ECLI:NL:RVS:2015:2909
Betreft | Bestemmingsplan ‘Kijkduin-Ockenburgh’ |
---|---|
Datum uitspraak | 16-09-2015 |
Rechtsprekende instantie | Afdeling bestuursrechtspraak van de Raad van State |
Proceduresoort | Eerste aanleg - enkelvoudig |
Trefwoorden | Natura 2000-gebieden, ecologische hoofdstructuur (EHS), referentiesituatie, Den Haag |
Bronnen vindplaats | Zaaknummer 201502144/1/R6 |
Conclusies voor de m.e.r. praktijk
- Activiteiten die het vorige bestemmingsplan al mogelijk maakte, maar waarvan geen gebruik is gemaakt, zijn geen onderdeel van de referentiesituatie in een milieueffectrapport. Als deze opnieuw worden bestemd, maken ze onderdeel uit van het voornemen.
- Voor het onderzoek naar de gevolgen van het plan voor Natura 2000-gebieden moet uitgegaan worden van de feitelijke situatie.
Casus
Op 18 december 2014 heeft de gemeenteraad van de gemeente Den Haag het bestemmingsplan ‘Kijkduin-Ockenburgh’ vastgesteld. Het bestemmingsplan voorziet in een actueel juridisch-planologisch kader voor een deel van Loosduinen. Het plan is gedeeltelijk conserverend maar biedt ook mogelijkheden voor (her)ontwikkelingen.
Appellanten komen op tegen de bestemming ‘Recreatie’ voor zover deze is toegekend aan gronden in het Natura 2000-gebied ‘Solleveld & Kapittelduinen’ en in de Ecologische Hoofdstructuur (EHS). Volgens appellanten worden natuurwaarden onvoldoende beschermd binnen die bestemming.
Volgens de raad werden die gronden al onder meer als kampeerterrein gebruikt ten tijde van de aanwijzing van het Natura 2000-gebied. In het aanwijzingsbesluit staat daarom dat aanwezige bebouwing, erven, tuinen, etc. geen deel uitmaken van het aangewezen gebied. De gronden hebben tevens de dubbelbestemming ‘Waarde-Natuur’ gekregen, zodat aantasting van natuurwaarden wordt voorkomen.
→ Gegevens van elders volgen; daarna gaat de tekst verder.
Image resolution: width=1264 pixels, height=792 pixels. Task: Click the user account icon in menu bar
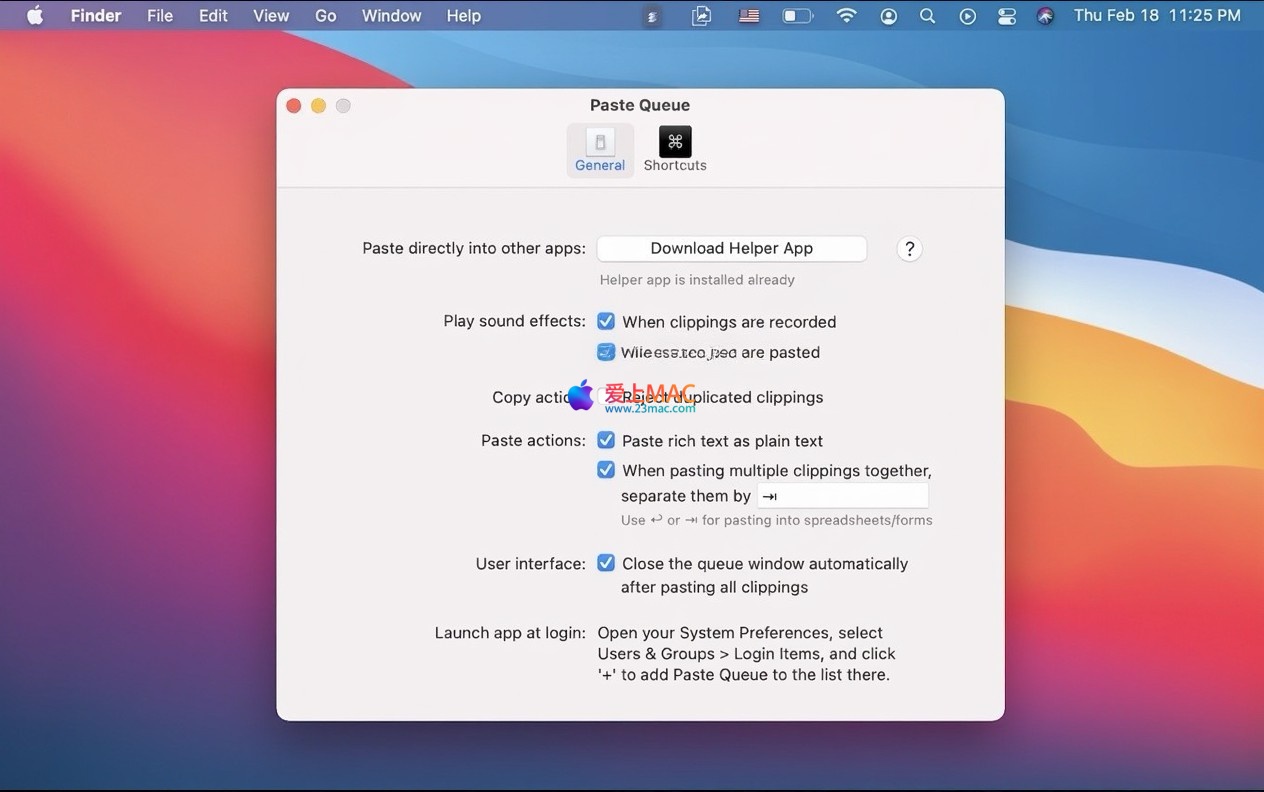(x=888, y=16)
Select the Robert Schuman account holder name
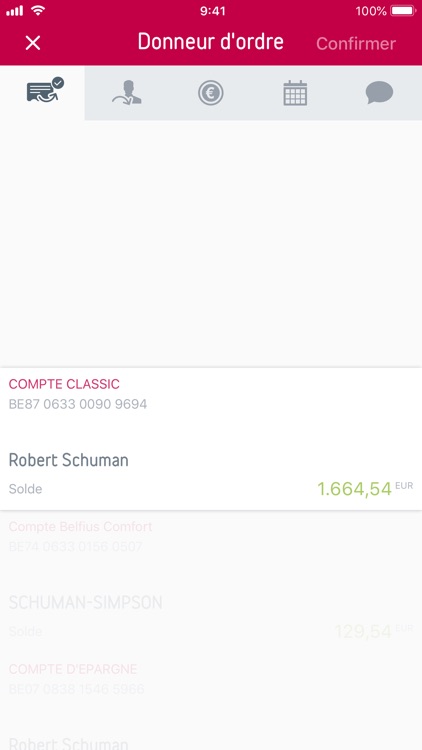Screen dimensions: 422x750 tap(68, 460)
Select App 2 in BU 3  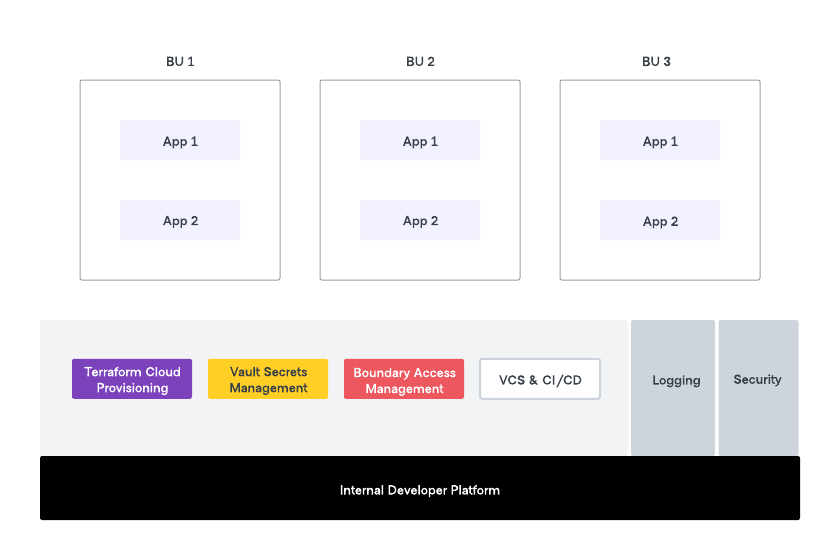660,221
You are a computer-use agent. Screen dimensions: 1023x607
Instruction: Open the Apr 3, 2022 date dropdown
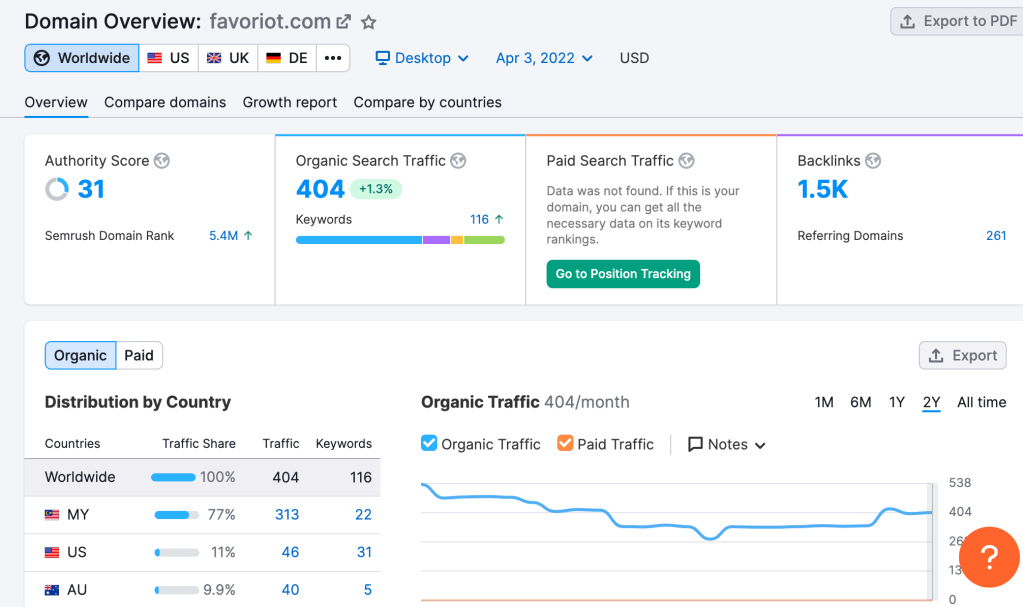pyautogui.click(x=544, y=58)
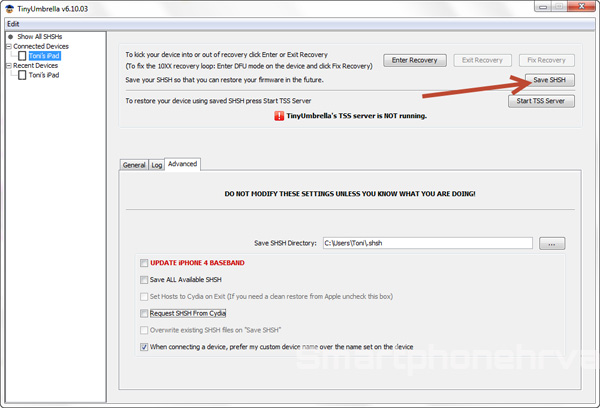
Task: Switch to the General tab
Action: coord(134,164)
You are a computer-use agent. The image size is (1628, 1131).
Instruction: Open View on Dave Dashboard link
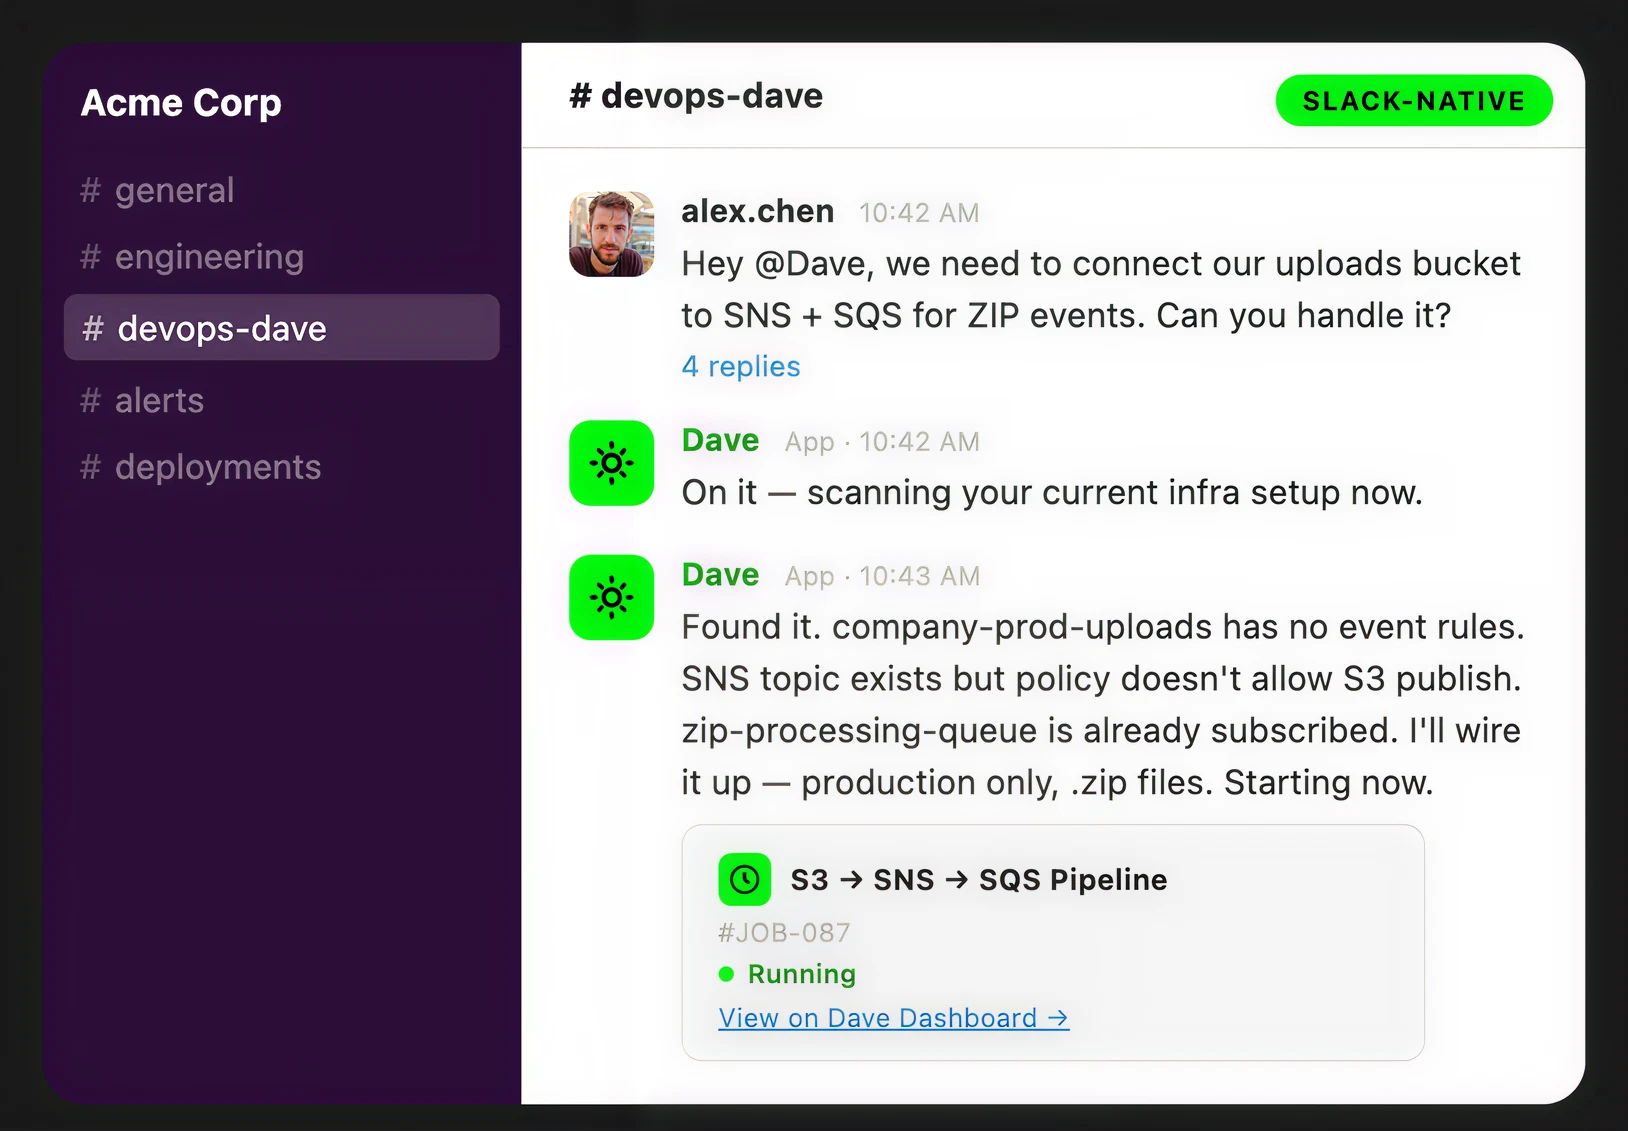coord(893,1018)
Overwegingen van de bestuursrechter
De Afdeling overweegt op basis van getoonde foto’s en kaartmateriaal dat het niet aannemelijk is dat alle gronden met zowel de bestemming ‘Recreatie’ als ‘Natuur-Waarde’ in het Natura 2000-gebied uitgezonderd zouden zijn in het aanwijzingsbesluit. Naar het oordeel van de Afdeling heeft de raad dit onvoldoende onderzocht. Tevens heeft de raad ten onrechte geen onderzoek gedaan naar de gevolgen van het plan voor het Natura 2000-gebied. Het plan moet worden vergeleken met de huidige, feitelijke situatie. Activiteiten die het vorige plan al mogelijk maakte – in dit geval het gebruik als kampeerterrein- maar waarvan geen gebruik is gemaakt, zijn geen onderdeel van de referentiesituatie.
Het milieueffectrapport is opgesteld om de milieueffecten van nieuwe ontwikkelingen te onderzoeken. Ten onrechte is de planologische regeling voor het vakantiecentrum Kijkduinpark binnen EHS gebied in het milieueffectrapport niet omschreven als nieuwe ontwikkeling.
Uitspraak
De Afdeling verklaart het beroep gegrond, en vernietigt het plandeel met de bestemming 'Recreatie’ ter plaatse van de gronden met de dubbelbestemming ‘Waarde-Natuur’.